Collected data
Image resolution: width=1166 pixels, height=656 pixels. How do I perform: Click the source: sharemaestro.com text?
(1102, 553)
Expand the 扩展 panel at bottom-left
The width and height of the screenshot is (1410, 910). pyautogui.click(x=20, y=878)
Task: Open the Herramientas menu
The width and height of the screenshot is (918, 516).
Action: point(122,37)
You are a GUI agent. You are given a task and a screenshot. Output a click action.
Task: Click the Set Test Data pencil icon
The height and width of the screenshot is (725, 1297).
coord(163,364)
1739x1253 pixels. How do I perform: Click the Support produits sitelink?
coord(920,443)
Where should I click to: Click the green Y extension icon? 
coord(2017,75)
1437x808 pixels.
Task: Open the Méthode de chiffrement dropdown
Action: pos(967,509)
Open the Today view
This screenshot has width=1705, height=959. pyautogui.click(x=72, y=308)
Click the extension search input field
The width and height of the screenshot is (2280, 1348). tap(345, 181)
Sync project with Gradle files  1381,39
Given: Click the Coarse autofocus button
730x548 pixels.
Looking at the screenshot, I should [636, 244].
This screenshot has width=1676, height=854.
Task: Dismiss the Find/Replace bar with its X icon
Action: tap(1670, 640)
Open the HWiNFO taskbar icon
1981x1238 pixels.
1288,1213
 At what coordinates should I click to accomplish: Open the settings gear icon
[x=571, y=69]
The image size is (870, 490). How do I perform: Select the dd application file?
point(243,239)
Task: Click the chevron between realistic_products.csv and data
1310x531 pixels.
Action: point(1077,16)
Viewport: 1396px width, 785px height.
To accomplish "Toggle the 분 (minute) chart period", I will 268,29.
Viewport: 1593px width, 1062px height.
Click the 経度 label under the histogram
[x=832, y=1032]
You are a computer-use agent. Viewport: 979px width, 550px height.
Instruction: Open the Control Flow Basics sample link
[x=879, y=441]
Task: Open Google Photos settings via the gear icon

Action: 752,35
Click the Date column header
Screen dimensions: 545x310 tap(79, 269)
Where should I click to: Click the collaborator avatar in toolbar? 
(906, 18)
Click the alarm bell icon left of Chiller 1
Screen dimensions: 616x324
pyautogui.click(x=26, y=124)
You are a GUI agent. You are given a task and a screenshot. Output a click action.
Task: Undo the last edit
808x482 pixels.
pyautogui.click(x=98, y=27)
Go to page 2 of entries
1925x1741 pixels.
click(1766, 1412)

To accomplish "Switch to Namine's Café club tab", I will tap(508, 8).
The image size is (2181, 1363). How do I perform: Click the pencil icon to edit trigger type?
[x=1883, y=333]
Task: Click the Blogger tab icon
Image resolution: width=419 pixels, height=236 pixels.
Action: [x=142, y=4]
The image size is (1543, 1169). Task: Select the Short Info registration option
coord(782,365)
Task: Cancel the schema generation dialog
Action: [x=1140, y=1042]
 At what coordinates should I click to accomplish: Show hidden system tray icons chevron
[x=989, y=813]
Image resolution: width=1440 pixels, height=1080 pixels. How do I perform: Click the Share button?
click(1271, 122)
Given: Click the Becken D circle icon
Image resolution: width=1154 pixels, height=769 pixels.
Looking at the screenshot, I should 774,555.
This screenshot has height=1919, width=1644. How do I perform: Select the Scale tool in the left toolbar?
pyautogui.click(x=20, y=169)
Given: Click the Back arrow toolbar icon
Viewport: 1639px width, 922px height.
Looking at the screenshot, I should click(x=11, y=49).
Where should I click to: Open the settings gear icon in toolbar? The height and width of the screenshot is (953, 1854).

## What you have to do
Repeat every record above. Each one must match exactly.

## Your solution
Image resolution: width=1166 pixels, height=656 pixels. How do I perform: Click the source: sharemaestro.com text?
(1102, 553)
Expand the 扩展 panel at bottom-left
The width and height of the screenshot is (1410, 910). pyautogui.click(x=20, y=878)
Task: Open the Herramientas menu
The width and height of the screenshot is (918, 516).
Action: point(122,37)
You are a GUI agent. You are given a task and a screenshot. Output a click action.
Task: Click the Set Test Data pencil icon
The height and width of the screenshot is (725, 1297).
coord(163,364)
1739x1253 pixels. How do I perform: Click the Support produits sitelink?
coord(920,443)
Where should I click to: Click the green Y extension icon? 
coord(2017,75)
1437x808 pixels.
Task: Open the Méthode de chiffrement dropdown
Action: pos(967,509)
Open the Today view
This screenshot has width=1705, height=959. pyautogui.click(x=72, y=308)
Click the extension search input field
The width and height of the screenshot is (2280, 1348). tap(345, 181)
Sync project with Gradle files  1381,39
Given: Click the Coarse autofocus button
730x548 pixels.
Looking at the screenshot, I should [636, 244].
This screenshot has width=1676, height=854.
Task: Dismiss the Find/Replace bar with its X icon
Action: tap(1670, 640)
Open the HWiNFO taskbar icon
1981x1238 pixels.
1288,1213
 At what coordinates should I click to accomplish: Open the settings gear icon
[x=571, y=69]
The image size is (870, 490). How do I perform: Select the dd application file?
point(243,239)
Task: Click the chevron between realistic_products.csv and data
1310x531 pixels.
Action: point(1077,16)
Viewport: 1396px width, 785px height.
To accomplish "Toggle the 분 (minute) chart period", I will 268,29.
Viewport: 1593px width, 1062px height.
Click the 経度 label under the histogram
[x=832, y=1032]
You are a computer-use agent. Viewport: 979px width, 550px height.
Instruction: Open the Control Flow Basics sample link
[x=879, y=441]
Task: Open Google Photos settings via the gear icon

Action: 752,35
Click the Date column header
Screen dimensions: 545x310 tap(79, 269)
Where should I click to: Click the collaborator avatar in toolbar? 
(906, 18)
Click the alarm bell icon left of Chiller 1
Screen dimensions: 616x324
pyautogui.click(x=26, y=124)
You are a GUI agent. You are given a task and a screenshot. Output a click action.
Task: Undo the last edit
808x482 pixels.
pyautogui.click(x=98, y=27)
Go to page 2 of entries
1925x1741 pixels.
click(1766, 1412)

To accomplish "Switch to Namine's Café club tab", I will tap(508, 8).
The image size is (2181, 1363). How do I perform: Click the pencil icon to edit trigger type?
[x=1883, y=333]
Task: Click the Blogger tab icon
Image resolution: width=419 pixels, height=236 pixels.
Action: [x=142, y=4]
The image size is (1543, 1169). Task: Select the Short Info registration option
coord(782,365)
Task: Cancel the schema generation dialog
Action: [x=1140, y=1042]
 At what coordinates should I click to accomplish: Show hidden system tray icons chevron
[x=989, y=813]
Image resolution: width=1440 pixels, height=1080 pixels. How do I perform: Click the Share button?
click(1271, 122)
Given: Click the Becken D circle icon
Image resolution: width=1154 pixels, height=769 pixels.
Looking at the screenshot, I should 774,555.
This screenshot has height=1919, width=1644. How do I perform: Select the Scale tool in the left toolbar?
pyautogui.click(x=20, y=169)
Given: Click the Back arrow toolbar icon
Viewport: 1639px width, 922px height.
Looking at the screenshot, I should click(x=11, y=49).
Where should I click to: Open the settings gear icon in toolbar? The height and width of the screenshot is (953, 1854).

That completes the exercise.